_EXERCISE OBJECTIVE_
From the line containing "Complaint Emails (51, 2247)" to the last line of the records, reproduce every line exactly and print nothing else.

_EXERCISE INPUT_
____

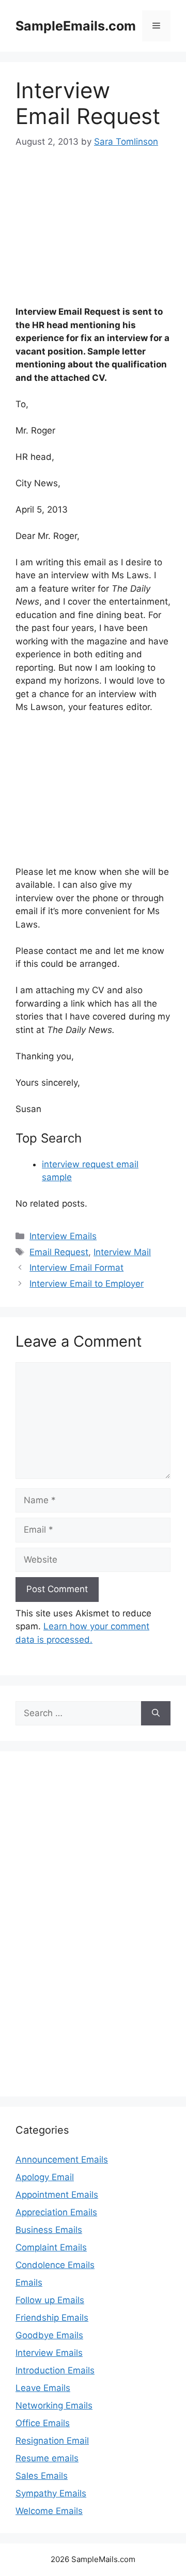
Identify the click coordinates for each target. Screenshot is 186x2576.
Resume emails (47, 2458)
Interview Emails (63, 1236)
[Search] (156, 1713)
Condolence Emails (55, 2265)
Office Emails (43, 2423)
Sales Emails (42, 2476)
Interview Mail (122, 1252)
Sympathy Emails (51, 2493)
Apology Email (45, 2177)
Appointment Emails (57, 2194)
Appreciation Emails (56, 2212)
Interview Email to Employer (86, 1283)
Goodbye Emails (49, 2335)
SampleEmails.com (76, 26)
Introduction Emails (55, 2370)
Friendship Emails (52, 2317)
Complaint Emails (51, 2247)
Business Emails (49, 2230)
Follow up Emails (50, 2300)
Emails (29, 2282)
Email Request (58, 1252)
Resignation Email (52, 2440)
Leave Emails (43, 2388)
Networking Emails (54, 2405)
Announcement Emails (62, 2159)
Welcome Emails (49, 2511)
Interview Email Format (76, 1267)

____

_TASK RESPONSE_
Complaint Emails (51, 2247)
Business Emails (49, 2230)
Follow up Emails (50, 2300)
Emails (29, 2282)
Email Request (58, 1252)
Resignation Email (52, 2440)
Leave Emails (43, 2388)
Networking Emails (54, 2405)
Announcement Emails (62, 2159)
Welcome Emails (49, 2511)
Interview Email Format (76, 1267)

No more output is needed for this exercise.